Agnes Knight Campbell


As a tribute to the women of Overton County, the Overton County Historical Society is planning a display that will honor several women who lived and served in this area. As I understand it, those women who will be honored came from various walks of life, but the selection won’t be limited to just those who accomplished great things with their lives such as becoming a doctor, but will also include a simple seamstress as well. I had an opportunity recently when I visited at the Overton County Historical Museum to go through some boxes of items that had been donated to the museum by two nieces of a very accomplished lady by the name of Agnes Knight Campbell. After looking through the many awards and certificates Mrs. Campbell received for her outstanding accomplishments, I found myself wishing I could have had a chance to speak with her personally and ask some questions that came to my mind about her life. Along with the certificates and awards, there were many newspaper clippings about her, but none of these were much help in answering the things I would really like to know about her, like what was it that most influenced her life in the direction that she went with it. Was it the fact that she came from a long line of very educated ancestors that played a large part in what she did with her life? I can only wonder about that since she isn’t with us anymore, but here is a little bit about her life I have put together.


Agnes Knight Campbell as a young girl.


Mrs. Campbell was the daughter of Mr. and Mrs. George Allen Knight. She was born in the Boom community of Pickett County. She had one brother, Orbitt Lloyd, and one sister, Inez. A long line of educators ran in the Knight family, and included Moses Fiske, a great-great-great uncle of Agnes Knight Campbell. Moses Fiske left a teaching position at Dartmouth College to come to Tennessee’s Upper Cumberlands where he established the first female academy south of the Mason/Dixon line. Her great-great grandfather, Joseph Fisk Knight, came to Fiske Academy as a teacher upon his graduation from Harvard University. Mrs. Campbell’s father, George Allen Knight, was a teacher as well as a author of several books about their family and the early days in the Upper Cumberlands. Some of Mr. Knight’s books have been used in teaching Tennessee history in middle-Tennessee.

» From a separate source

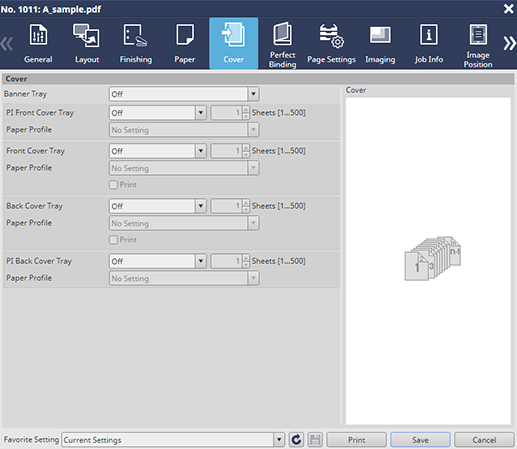The width and height of the screenshot is (517, 449).
Task: Click the Save button
Action: coord(420,440)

Mrs. Campbell graduated with a B.S. degree from Tennessee Tech in 1934. She furthered her education at Vanderbilt in Nashville, the University of Chicago, and the University of Tennessee, where she completed at M.S.S.W. degree in 1953.

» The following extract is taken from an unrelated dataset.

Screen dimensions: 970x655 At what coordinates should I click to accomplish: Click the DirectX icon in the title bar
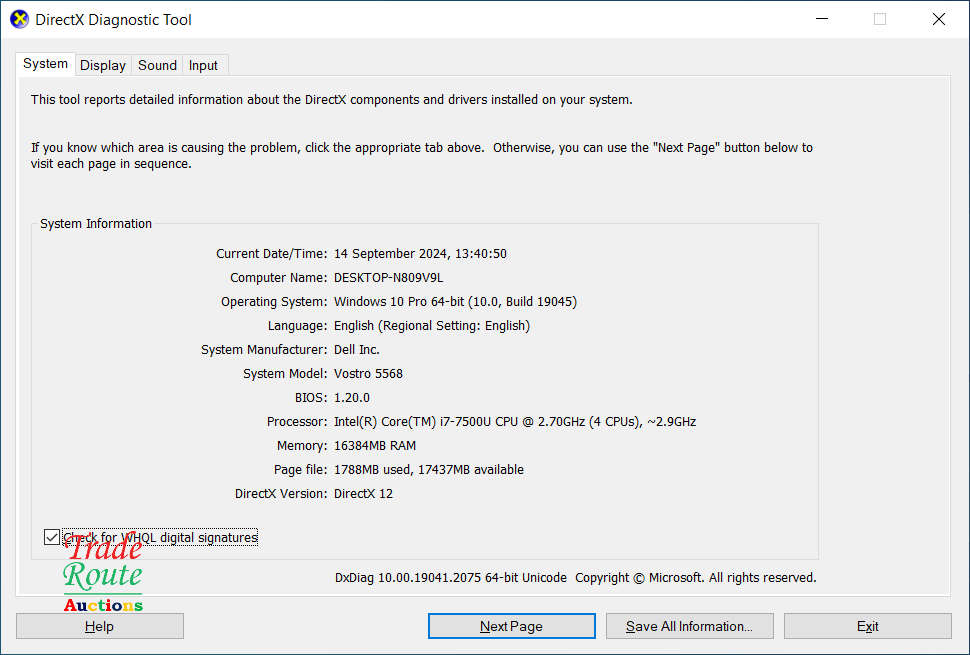pyautogui.click(x=18, y=19)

Her work experience included teaching in many Overton County schools. The list of those schools includes Livingston Grammar School; Union Academy; and Hilham Academy. She served as principal at Timothy School during the years 1935-39.

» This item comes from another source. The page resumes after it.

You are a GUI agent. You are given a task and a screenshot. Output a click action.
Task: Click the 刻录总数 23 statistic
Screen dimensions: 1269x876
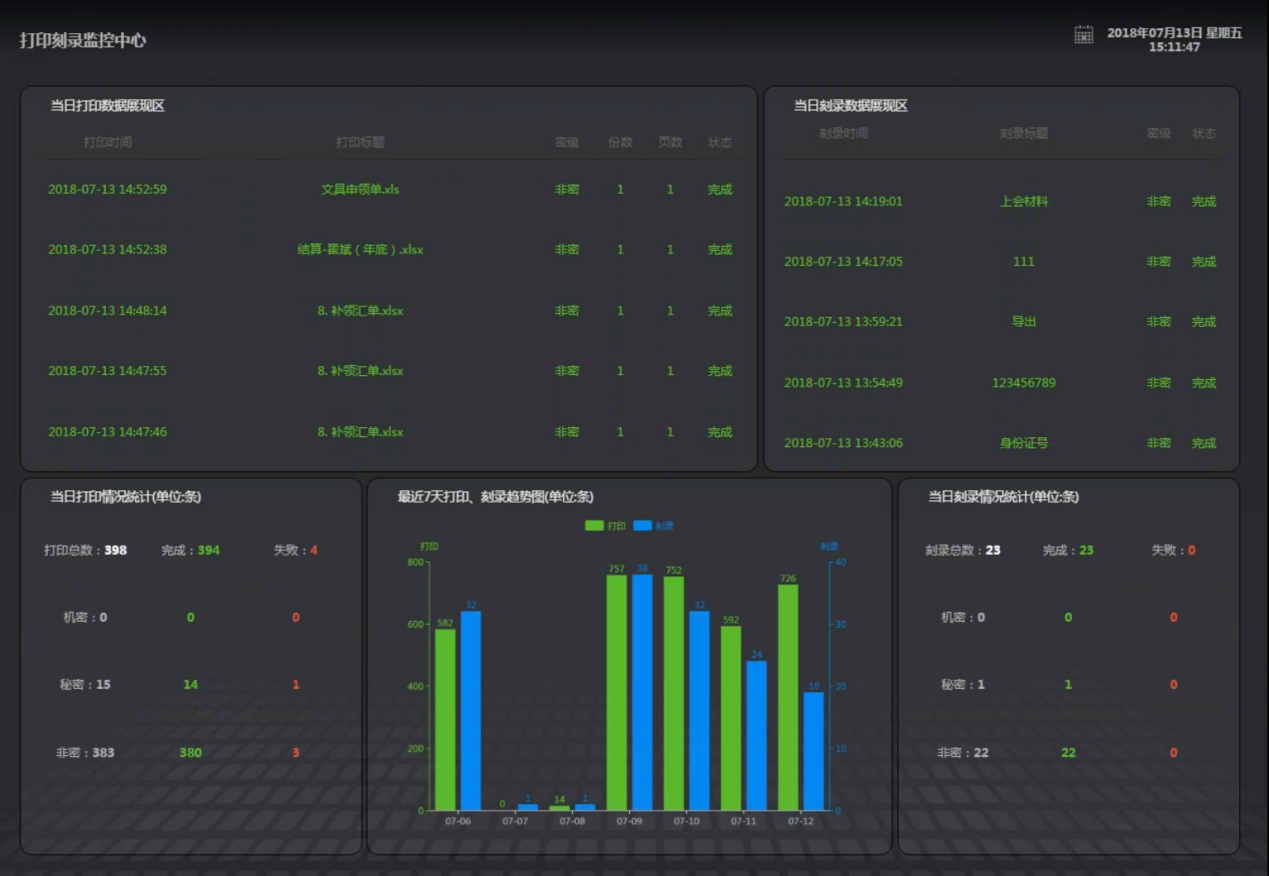(962, 550)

During the years 1939-41, Mrs. Campbell served as county director of the Overton County Department of Public Welfare and the Fentress County Department of Public Welfare. She moved on to the position of regional director of the Tennessee Department of Public Welfare in Knoxville during 1942 through 1955. She became a social worker of Youth Service in Knoxville, and later the Executive Director of the Knoxville Travelers Aid Society in 1958.

Agnes Knight married John Franklin Campbell on June 20, 1942. He was born in Maiden, North Carolina, July 16, 1898. Mr. Campbell played semi-professional baseball in the early 20's. He was employed with the engineering department of Tennessee States Highways, and had served on special engineering assignments with the Atomic Energy Commission at Oak Ridge during World War II. Mr. Campbell passed away on January 5, 1974.

Agnes Knight Campbell’s name can be found many times in "Who’s Who of American Women." It is also listed in "Who’s Who in the South and Southwest," the "Dictionary of International Biography", and in the "National Social Directory." Many issues of each of these publications contain her name.

Included in the numerous items contained in those two boxes left by Mrs. Campbell’s nieces was something called a Personal Information Card prepared and presented by the International Biographical Centre of Cambridge, England. Mrs. Campbell’s photograph is shown on one side of the card, and information of her various accomplishments is shown on the page opposite her picture.

All this still leaves me wondering about what the real Agnes Knight Campbell was like. When Mrs. Campbell was the recipient an honor from the Governor John Sevier Memorial Association, the person presenting the honor to Mrs. Campbell said: "There is an old mountain saying that says ‘tall women stood tall and cast a long shadow.’" Mrs. Campbell was surely a woman who stood head and shoulders above most, and can certainly be considered one of Overton County’s women who did extremely well with her life.